Come spesso accade, l'interesse non corrisposto, si trasforma in "amore criminale" con tanto di minacce di morte verso la donna e la sua famiglia, spinte persino al figlio minore.

Immediatamente sono partiti gli accertamenti da parte degli agenti del commissariato di polizia di Vasto, che hanno spinto il Gip del tribunale locale a firmare l'ordinanza di custodia cautelare. La vicenda, secondo quanto ricostruito dagli uomini della Polizia di Stato del Commissariato di Vasto, nasce nello scorso mese di febbraio, quando l'uomo ha cominciato a interessarsi di una donna vastese.

La donna, sempre più spaventata, si è decisa a sporgere formale denuncia negli ultimi giorni.

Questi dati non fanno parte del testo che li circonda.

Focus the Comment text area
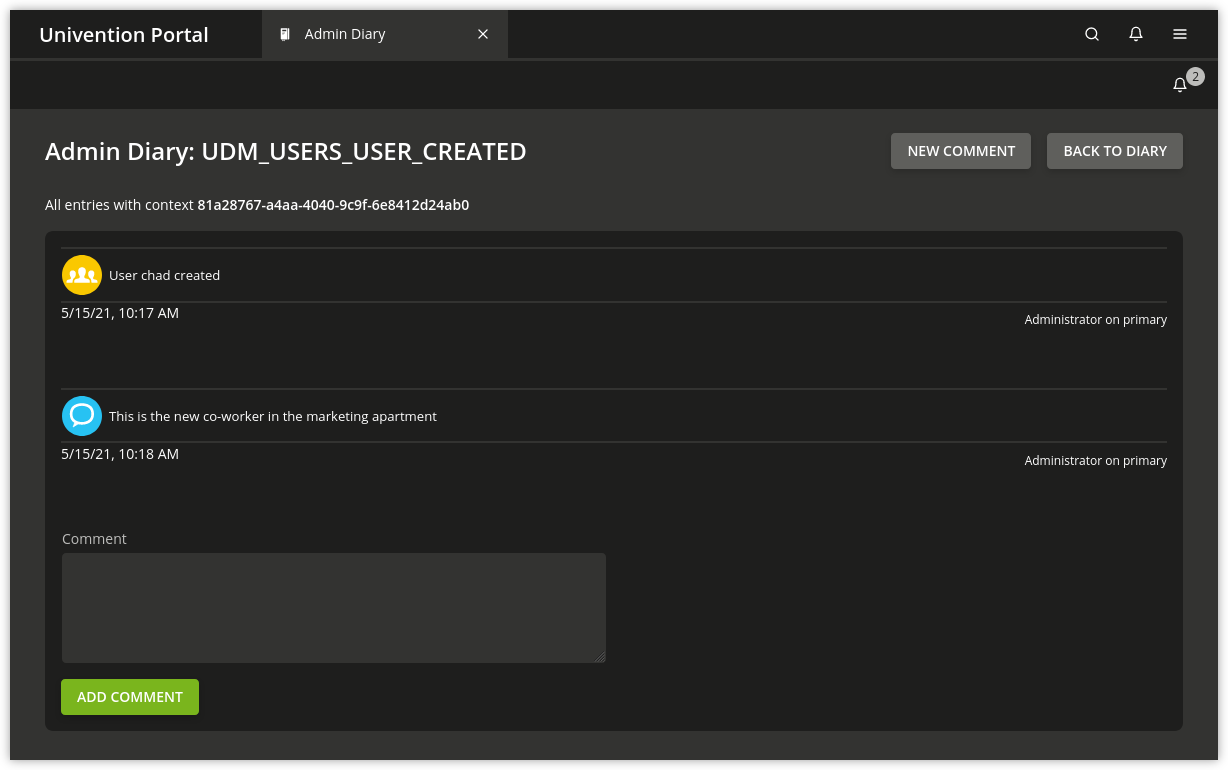pos(334,608)
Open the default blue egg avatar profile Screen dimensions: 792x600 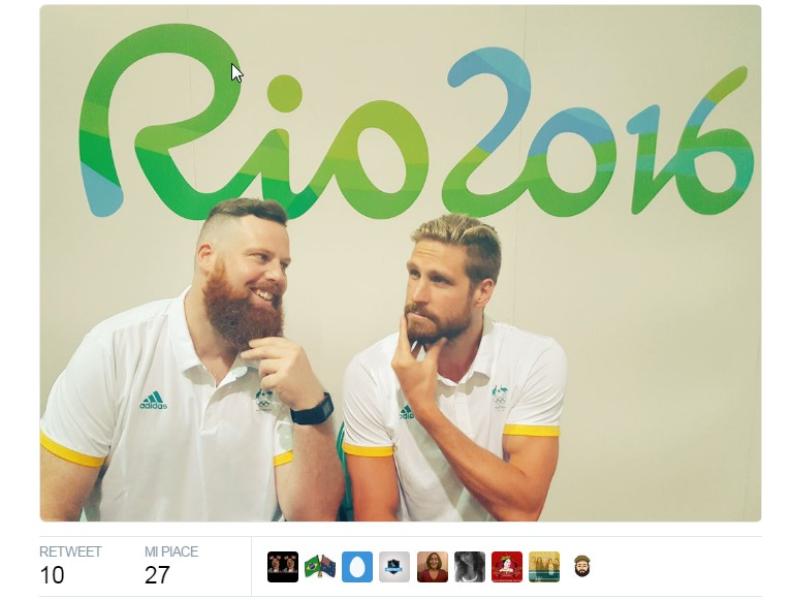pos(357,567)
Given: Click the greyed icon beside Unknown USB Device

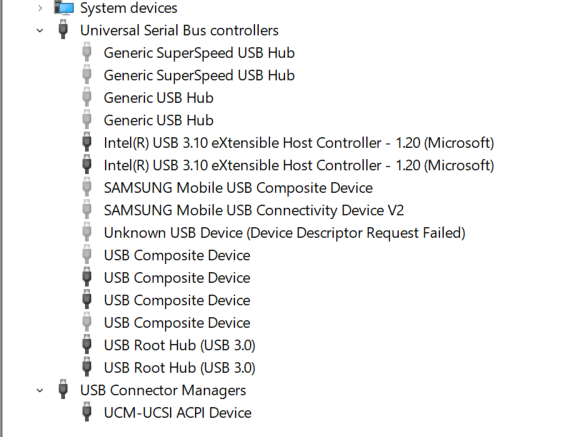Looking at the screenshot, I should [x=87, y=232].
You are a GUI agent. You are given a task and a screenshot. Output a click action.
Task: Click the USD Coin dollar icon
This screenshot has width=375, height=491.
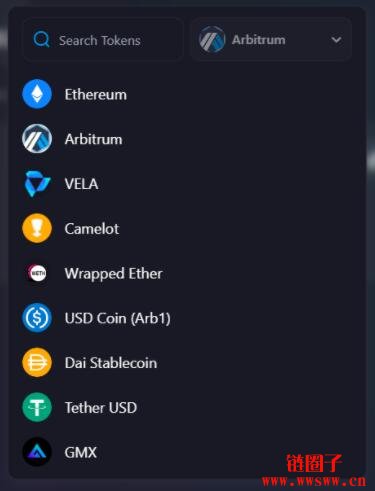[x=37, y=318]
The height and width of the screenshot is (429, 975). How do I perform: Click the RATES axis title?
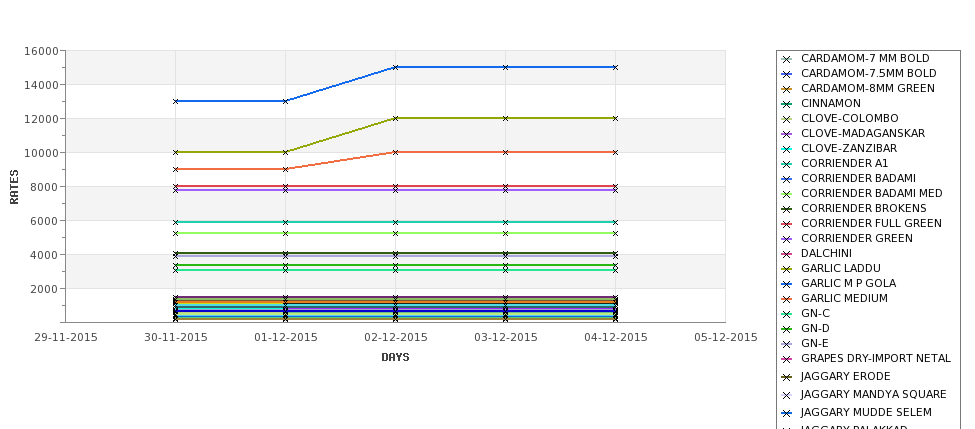pos(14,187)
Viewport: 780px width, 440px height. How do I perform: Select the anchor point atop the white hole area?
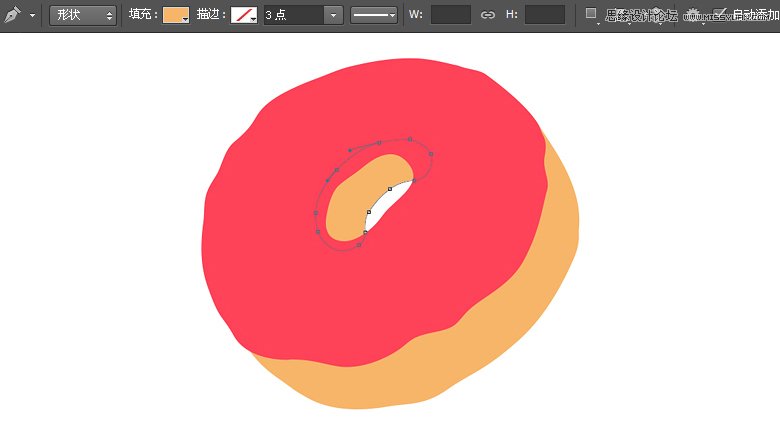pos(389,189)
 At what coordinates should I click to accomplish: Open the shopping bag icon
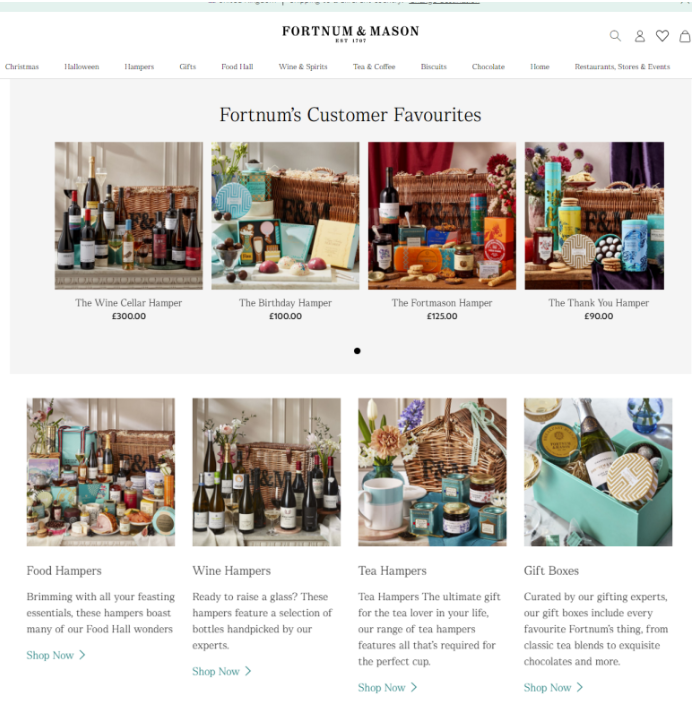[x=685, y=36]
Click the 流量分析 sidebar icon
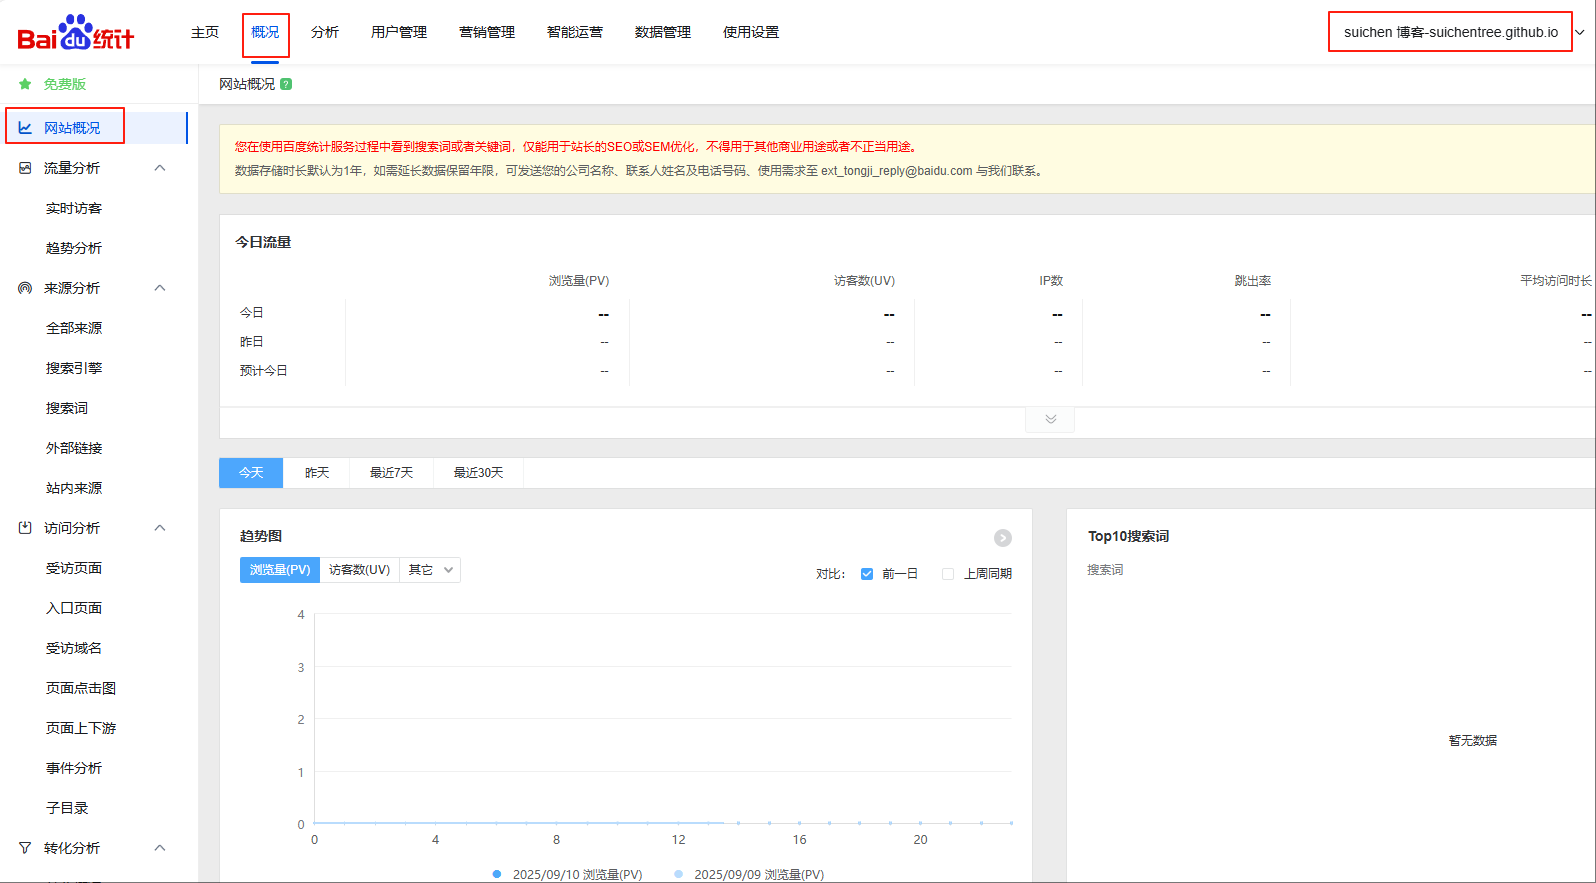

Ormai, l'escalation violenta del molisano era in corso ed, infatti, nella giornata di giovedì scorso, la donna vastese riceveva un pesante messaggio minatorio ove, tra l'altro, la si invitava a non stare in mezzo la gente perché anche ignari cittadini potevano essere coinvolti dal suo folle progetto omicida. Si aggiunga anche che l'uomo, per ragioni personali, entrava in contatto con il Sevizio Sociale del Comune di Vasto, ritenuto erroneamente causa delle sue vicissitudini familiari; così il molisano un giorno si recava presso gli uffici comunali del Servizio Sociale e minacciava pesantemente gli operatori presenti, danneggiando anche la struttura e imbrattando le mura con salsa di pomodoro. Il G.I.P., nella stessa giornata, aderendo alla richiesta della Procura, emetteva il provvedimento restrittivo.

Veniva, poi, tradotto nel carcere di Vasto a disposizione dell'Autorità Giudiziaria. Un'ossessione che lo ha fatto finire in carcere.